А на Ореховый спас Дмитрий был рукоположен в дьяконы и начал свою службу в Троицкой церкви.
* * *
Ася почувствовала недомогание в поезде. Они ехали в переполненном общем вагоне. Ехали долго, то и дело останавливаясь на полустанках и пропуская товарные составы с хлебом, оружием и солдатами. Алексею удалось занять две полки, и, как только Ася почувствовала озноб, он уложил ее наверх, а сам с Марусей и Юликом разместился внизу. Укрытая шинелью Алексея и Машиным пальто, которое та насильно всучила невестке при расставании, Ася все же тряслась от холода. Сильно болела голова, и каждый звук в вагоне и стук колес приносили нестерпимую муку. Она то впадала в забытье, то возвращалась в свою нестерпимую боль всего тела, слабость и жар. Она чувствовала на лице прикосновение чего-то холодного, иногда ее чем-то поили. Но к концу их путешествия ей стало безразлично все вокруг, и только лепет сына откуда-то издалека дотягивался до ее сознания и очень непрочно все же соединял с этой жизнью.
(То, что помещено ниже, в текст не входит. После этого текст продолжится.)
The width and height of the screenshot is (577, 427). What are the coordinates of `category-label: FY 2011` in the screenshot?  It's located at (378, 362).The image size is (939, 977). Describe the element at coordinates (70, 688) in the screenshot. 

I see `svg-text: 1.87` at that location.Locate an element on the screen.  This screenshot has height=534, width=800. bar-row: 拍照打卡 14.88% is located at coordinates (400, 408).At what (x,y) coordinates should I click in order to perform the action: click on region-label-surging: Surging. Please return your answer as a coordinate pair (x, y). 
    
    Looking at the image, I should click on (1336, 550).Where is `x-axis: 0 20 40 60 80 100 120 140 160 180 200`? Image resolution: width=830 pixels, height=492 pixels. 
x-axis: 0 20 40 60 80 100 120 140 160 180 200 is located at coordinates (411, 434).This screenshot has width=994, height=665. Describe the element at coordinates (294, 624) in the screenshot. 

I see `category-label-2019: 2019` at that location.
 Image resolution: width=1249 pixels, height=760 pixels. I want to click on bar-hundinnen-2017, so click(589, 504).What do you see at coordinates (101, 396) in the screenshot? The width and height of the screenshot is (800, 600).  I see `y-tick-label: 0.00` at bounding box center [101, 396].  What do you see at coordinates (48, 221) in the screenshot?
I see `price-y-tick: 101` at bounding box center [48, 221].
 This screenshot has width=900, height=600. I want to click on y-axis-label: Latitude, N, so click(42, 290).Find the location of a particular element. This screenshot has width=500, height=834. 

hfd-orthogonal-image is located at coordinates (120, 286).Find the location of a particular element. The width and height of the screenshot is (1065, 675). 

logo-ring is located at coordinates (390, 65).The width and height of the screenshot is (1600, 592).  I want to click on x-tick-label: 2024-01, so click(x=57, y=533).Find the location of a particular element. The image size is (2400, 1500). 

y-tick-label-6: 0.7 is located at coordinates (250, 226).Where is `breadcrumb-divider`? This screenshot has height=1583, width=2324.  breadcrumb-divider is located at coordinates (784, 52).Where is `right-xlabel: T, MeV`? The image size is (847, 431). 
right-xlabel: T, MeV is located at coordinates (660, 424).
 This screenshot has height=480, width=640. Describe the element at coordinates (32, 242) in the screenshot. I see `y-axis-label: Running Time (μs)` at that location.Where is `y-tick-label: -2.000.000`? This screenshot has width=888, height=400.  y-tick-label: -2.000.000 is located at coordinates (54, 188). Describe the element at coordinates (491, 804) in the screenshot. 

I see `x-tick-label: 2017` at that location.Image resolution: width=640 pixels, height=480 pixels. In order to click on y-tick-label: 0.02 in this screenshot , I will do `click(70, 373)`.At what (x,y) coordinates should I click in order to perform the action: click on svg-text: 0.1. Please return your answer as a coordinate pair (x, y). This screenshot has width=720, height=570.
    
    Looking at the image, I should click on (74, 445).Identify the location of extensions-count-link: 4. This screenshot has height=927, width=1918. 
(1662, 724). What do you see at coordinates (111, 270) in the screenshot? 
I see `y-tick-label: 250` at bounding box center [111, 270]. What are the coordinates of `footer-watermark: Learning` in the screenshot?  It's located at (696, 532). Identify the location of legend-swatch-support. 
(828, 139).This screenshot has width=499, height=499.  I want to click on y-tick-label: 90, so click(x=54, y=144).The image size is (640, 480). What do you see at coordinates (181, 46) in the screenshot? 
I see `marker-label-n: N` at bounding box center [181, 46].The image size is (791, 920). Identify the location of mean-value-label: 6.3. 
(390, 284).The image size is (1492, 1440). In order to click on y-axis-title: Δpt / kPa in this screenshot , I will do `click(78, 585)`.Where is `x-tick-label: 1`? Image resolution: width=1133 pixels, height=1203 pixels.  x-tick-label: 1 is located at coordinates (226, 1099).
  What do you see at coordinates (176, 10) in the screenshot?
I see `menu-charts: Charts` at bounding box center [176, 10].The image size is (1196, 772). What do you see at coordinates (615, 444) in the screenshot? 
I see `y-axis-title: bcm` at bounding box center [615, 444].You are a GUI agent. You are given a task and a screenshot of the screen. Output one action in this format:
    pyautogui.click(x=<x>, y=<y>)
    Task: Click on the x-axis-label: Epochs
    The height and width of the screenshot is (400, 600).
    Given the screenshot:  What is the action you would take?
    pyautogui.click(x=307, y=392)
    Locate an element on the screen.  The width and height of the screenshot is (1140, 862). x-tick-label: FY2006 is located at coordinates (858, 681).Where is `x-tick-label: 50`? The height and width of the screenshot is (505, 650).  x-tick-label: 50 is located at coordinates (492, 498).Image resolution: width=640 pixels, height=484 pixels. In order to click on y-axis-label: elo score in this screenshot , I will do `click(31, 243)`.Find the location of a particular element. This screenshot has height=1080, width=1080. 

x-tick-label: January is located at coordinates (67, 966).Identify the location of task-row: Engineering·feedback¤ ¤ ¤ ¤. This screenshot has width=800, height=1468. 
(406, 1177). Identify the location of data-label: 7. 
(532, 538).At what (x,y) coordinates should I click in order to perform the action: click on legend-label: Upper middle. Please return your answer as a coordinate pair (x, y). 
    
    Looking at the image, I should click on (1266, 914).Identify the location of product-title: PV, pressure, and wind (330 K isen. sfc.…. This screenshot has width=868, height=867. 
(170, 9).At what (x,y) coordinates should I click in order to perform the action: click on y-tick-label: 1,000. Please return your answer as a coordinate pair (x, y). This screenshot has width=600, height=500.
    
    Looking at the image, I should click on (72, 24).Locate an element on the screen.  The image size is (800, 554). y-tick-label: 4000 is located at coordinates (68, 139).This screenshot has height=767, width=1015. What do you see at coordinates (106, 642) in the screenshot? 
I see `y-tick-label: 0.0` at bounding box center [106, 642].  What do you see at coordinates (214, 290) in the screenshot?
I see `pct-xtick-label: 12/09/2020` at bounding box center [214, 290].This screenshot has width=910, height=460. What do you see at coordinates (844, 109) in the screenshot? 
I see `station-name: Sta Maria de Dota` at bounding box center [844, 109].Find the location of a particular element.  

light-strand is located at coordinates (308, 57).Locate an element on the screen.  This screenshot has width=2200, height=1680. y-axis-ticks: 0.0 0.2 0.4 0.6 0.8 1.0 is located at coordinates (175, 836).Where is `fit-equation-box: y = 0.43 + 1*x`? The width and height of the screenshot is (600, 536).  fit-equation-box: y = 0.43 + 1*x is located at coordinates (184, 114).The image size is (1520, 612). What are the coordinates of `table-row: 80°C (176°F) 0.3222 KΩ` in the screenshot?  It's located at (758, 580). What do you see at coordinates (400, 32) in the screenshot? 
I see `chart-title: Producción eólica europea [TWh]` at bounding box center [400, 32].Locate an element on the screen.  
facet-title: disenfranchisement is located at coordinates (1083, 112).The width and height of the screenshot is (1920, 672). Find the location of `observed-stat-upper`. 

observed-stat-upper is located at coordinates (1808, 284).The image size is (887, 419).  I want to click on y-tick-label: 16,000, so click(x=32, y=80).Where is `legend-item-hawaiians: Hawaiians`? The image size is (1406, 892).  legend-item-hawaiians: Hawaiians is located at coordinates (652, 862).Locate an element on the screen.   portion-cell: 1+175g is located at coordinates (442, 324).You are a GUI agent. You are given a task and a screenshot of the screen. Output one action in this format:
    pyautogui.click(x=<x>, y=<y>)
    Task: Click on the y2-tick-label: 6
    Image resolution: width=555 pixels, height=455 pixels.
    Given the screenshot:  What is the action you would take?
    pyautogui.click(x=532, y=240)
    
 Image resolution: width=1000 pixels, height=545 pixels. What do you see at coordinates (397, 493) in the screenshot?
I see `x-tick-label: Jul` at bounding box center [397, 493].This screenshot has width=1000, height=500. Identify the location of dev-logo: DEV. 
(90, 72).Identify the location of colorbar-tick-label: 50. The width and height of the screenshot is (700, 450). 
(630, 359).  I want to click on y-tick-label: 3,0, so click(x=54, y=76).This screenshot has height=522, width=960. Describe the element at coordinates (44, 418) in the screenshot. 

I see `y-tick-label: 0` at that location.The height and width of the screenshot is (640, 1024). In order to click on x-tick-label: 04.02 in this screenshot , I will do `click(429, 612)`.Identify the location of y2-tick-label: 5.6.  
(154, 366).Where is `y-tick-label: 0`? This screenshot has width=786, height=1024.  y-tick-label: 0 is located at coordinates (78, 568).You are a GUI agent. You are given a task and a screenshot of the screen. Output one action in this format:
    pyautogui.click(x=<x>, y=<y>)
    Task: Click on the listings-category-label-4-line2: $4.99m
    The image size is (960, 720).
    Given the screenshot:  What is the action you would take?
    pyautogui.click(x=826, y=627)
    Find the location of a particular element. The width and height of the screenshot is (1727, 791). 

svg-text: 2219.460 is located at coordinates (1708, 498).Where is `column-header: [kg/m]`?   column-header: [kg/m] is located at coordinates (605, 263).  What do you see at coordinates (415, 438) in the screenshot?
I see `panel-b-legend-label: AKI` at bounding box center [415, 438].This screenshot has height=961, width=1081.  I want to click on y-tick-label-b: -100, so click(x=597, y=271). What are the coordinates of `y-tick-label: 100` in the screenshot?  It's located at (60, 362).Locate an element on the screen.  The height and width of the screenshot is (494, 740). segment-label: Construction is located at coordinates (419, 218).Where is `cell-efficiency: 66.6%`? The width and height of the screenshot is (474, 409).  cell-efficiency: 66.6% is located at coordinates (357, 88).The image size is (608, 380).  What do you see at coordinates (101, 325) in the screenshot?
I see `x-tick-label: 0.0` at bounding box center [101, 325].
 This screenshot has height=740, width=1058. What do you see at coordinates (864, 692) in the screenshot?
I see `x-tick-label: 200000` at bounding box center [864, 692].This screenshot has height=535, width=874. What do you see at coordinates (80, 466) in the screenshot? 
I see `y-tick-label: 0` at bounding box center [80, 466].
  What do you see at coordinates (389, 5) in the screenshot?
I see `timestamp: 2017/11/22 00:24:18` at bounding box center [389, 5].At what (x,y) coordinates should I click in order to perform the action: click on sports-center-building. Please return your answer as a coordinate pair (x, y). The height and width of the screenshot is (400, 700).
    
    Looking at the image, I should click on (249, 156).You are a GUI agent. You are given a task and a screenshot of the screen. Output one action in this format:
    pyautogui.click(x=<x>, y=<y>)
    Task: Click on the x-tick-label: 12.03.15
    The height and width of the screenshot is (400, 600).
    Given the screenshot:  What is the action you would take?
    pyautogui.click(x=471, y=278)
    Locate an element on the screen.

Перед ней возникло лицо Алексея, он прикоснулся ладонью к ее пылающей щеке.
– Не трогай, заразишься. У меня тиф, – сипло выговорила она.
– Меня ни одна зараза не берет, – улыбался Алексей, но глаза его беспокойно блестели.
– Я хочу тебя попросить. – Она облизала пересохшие губы.
Он кивнул.
– Если я не выживу, ты не оставляй Юлика. Ладно?
– Ты справишься! Я тебя не отпущу!
Он взял ее за руку. Ладонь у него была крепкая и сухая. Ася закрыла глаза.
Напротив них, внизу, ехали муж с женой, из мещан, а наверху всю дорогу спал мужик в сюртуке. Муж с женой беспокойно перешептывались, затем муж кашлянул и обратился к Вознесенскому:
– Господин офицер… Ваша супруга больна, здесь люди… Мы все можем заразиться. Вам лучше будет выйти на станции и поместить ее в лазарет.
– Мне лучше знать, что нужно моей жене, – буркнул Алексей.
– В таком случае я вынужден буду обратиться к начальнику поезда. – Мужчина поправил пенсне, прокашлялся и стал пробираться через баулы и чемоданы пассажиров.
– Безобразие! – непонятно кому сказала громко его супруга. – В вагоне тифозные.
Она собрала баулы и села на самый край скамьи, ближе к выходу.
В вагоне произошло легкое движение. Как в детской игре «испорченный телефон» понеслось:
– В вагоне тифозные…
– Тиф, тиф…
– В вагоне везут тифозных больных…
Вагон разом зашевелился. Мешочная серая масса, которая минуту назад мирно спала, резалась в карты и бесконечно жевала, вдруг вздыбилась, задвигалась, схватила вещи и стала перемещаться к выходу, затаптывая чужие узлы. В вагоне началась паника.
Сосед, всю дорогу спавший на верхней полке, проснулся, послушал шум вагона, сполз и, прижимая кепку к животу, молча просочился мимо угрюмого вооруженного Алексея.
Вагон значительно поредел. На станции толпа новых пассажиров хлынула было в вагон, но их встретил зловещий предупредительный шепот:
– В вагоне тифозные!
Новых пассажиров как ветром сдуло. Показался беспокойный нижний сосед. Следом за ним шел измученный бессонницей, издерганный начальник поезда.
Он приблизился и заглянул в купе. Наткнувшись на колючий, напряженный взгляд Алексея, развел руками:
– Товарищ командир, жалуются… вот.
Алексей расстегнул кобуру и выдернул наган.
– Мы никуда не уйдем, – тихо и внятно сказал он. – У меня назначение Реввоенсовета.
Возмущенные муж с женой притихли. Начальник поезда предложил обеспокоенной паре занять другие места. Когда они ушли, Алексей подхватил детей и перенес их в освободившееся, самое дальнее, купе. Разобрал узел с тряпками, устроил детям постель.
Сам вернулся к жене и уселся на лавке внизу, напротив нее.
– Человек на коне, – пробормотала Ася.